As I mentioned in a recent news roundup, earlier this month the Supreme Court of North Carolina decided State v. Ward. The basic holding of the case is that the visual identification of controlled substances is not reliable enough to be admitted in criminal trials, and that a chemical analysis of such substances is normally required in order to identify them. Earlier blog posts on this general subject are here, here, and here.
In thinking about Ward and talking about it with my colleagues and with lawyers across the state, a couple of topics have come up time and again. I thought I’d post about them.
1. Does Ward mean that the state must conduct a chemical analysis of every pill in, for example, a case involving 500 pills of ecstasy? No. In the words of the court, “A chemical analysis of each individual tablet is not necessary. The SBI maintains standard operating procedures for chemically analyzing batches of evidence, and the propriety of those procedures is not at issue here. A chemical analysis is required in this context, but its scope may be dictated by whatever sample is sufficient to make a reliable determination of the chemical composition of the batch of evidence under consideration.”

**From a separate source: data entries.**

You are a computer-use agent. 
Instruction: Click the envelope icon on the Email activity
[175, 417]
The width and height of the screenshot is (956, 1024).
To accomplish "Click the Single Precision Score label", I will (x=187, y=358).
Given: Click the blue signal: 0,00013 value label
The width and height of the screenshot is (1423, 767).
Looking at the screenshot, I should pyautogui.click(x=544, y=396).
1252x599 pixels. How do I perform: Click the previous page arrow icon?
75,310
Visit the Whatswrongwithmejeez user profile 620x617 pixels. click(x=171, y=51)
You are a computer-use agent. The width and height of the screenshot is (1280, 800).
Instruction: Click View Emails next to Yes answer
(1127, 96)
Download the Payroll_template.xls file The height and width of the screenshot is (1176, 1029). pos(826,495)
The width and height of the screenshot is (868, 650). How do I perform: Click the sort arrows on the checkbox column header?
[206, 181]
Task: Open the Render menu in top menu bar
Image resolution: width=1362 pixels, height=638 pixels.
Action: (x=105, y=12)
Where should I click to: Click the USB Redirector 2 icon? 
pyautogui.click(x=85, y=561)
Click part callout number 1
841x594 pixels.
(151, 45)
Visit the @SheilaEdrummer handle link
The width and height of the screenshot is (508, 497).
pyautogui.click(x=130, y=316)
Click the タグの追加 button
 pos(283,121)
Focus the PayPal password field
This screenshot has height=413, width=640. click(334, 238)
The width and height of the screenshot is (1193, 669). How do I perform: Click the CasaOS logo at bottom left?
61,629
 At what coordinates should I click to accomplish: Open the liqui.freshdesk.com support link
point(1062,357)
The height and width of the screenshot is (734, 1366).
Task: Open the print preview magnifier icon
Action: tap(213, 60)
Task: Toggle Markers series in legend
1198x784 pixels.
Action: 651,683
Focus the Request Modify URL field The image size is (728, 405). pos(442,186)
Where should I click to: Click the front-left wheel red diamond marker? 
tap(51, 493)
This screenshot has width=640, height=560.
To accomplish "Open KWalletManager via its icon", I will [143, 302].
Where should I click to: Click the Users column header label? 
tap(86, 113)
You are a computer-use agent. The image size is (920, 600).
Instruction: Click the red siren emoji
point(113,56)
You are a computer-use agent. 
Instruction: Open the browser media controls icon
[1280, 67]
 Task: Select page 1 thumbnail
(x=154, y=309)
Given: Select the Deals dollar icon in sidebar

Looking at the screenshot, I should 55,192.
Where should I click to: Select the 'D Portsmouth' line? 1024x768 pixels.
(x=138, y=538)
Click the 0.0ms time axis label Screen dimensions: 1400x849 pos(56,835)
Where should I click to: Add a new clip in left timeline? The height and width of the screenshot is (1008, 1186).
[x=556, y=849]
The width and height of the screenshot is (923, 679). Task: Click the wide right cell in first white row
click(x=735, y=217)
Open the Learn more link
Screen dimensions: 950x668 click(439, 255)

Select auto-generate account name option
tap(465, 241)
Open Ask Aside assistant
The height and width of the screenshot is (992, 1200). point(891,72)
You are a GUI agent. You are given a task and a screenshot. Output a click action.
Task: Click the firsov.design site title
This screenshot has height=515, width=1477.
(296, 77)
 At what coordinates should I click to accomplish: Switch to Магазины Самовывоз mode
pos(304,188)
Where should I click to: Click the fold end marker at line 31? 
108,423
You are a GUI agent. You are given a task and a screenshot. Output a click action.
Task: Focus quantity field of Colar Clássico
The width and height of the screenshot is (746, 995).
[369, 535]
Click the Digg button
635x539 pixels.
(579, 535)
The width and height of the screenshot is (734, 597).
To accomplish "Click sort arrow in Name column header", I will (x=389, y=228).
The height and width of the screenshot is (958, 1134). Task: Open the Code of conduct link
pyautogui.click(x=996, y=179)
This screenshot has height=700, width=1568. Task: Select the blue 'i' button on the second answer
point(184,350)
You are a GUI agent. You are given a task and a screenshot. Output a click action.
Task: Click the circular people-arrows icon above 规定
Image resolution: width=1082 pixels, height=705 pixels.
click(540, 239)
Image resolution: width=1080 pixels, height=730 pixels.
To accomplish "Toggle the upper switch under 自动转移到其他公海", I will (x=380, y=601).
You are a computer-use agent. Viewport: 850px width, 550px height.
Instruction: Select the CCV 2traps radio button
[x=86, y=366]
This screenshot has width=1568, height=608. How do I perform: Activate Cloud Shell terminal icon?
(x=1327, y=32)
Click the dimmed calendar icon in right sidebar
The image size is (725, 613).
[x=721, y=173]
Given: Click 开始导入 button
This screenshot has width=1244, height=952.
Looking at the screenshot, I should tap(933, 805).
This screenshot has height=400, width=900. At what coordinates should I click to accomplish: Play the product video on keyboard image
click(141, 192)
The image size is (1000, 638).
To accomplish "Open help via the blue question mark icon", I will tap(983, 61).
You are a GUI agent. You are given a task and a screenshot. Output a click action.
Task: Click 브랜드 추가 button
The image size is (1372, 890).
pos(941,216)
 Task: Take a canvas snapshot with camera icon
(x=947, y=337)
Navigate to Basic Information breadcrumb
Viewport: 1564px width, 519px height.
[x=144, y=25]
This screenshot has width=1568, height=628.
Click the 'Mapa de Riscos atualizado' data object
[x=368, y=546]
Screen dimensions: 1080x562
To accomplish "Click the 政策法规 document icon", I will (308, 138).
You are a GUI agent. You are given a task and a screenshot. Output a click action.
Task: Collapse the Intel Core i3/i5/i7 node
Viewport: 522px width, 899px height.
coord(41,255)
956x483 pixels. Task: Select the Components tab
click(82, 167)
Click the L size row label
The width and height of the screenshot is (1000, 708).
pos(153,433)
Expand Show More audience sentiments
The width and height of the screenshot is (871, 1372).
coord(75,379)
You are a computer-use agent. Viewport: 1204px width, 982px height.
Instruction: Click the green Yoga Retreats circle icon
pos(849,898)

2. Does Ward apply to marijuana? I don’t know. Some of the language in the opinion is very broad. For example, “the burden is on the State to establish the identity of any alleged controlled substance that is the basis of the prosecution. Unless the State establishes before the trial court that another method of identification is sufficient to establish the identity of the controlled substance beyond a reasonable doubt, some form of scientifically valid chemical analysis is required.” Slip Op. at 23 (emphasis added). And the court specifically referred to Schedule VI, the controlled substance schedule that includes marijuana and virtually nothing else, when it said that chemical definitions of drugs were present “throughout the lists of Schedule I through VI controlled substances.” Slip Op. at 15. On the other hand, (1) marijuana can be identified not just visually, but by smell also, arguably increasing the reliability of a non-chemical identification; (2) “marijuana” is listed in Schedule VI, but “marijuana” is not a chemical definition, meaning that part of the court’s rationale does not apply to marijuana; and (3) one of the reasons the court gave for requiring chemical analysis was the prevalence of counterfeit controlled substances, see Slip Op. at 18, but the Congressional hearings and FDA reports to which the court cited appear to concern counterfeit pharmaceuticals; counterfeit marijuana may be less prevalent or easier to distinguish from the real thing. All I can say for sure is that whether Ward effectively overrules State v. Fletcher, 92 N.C. App. 50 (1988) (approving visual identification of marijuana), will be hotly contested across the state in the coming months.
3. What does the court mean when it says chemical analysis is required “[u]nless the State establishes before the trial court that another method of identification is sufficient to establish the identity of the controlled substance?” Again, I don’t know. But at least two possibilities come to mind. First, the court might be leaving the door open to some alternative technology, like radiological identification of drugs, that may not properly be classified as a “chemical analysis.” (Perhaps someone with a science background could weigh in here?) Second, the court might have in mind situations where the defendant himself — or perhaps a customer who has consumed the defendant’s product — identifies the drugs in question. I assume that a stipulation to the identity of the drugs would also suffice.
If folks have other questions or comments about Ward, chime in.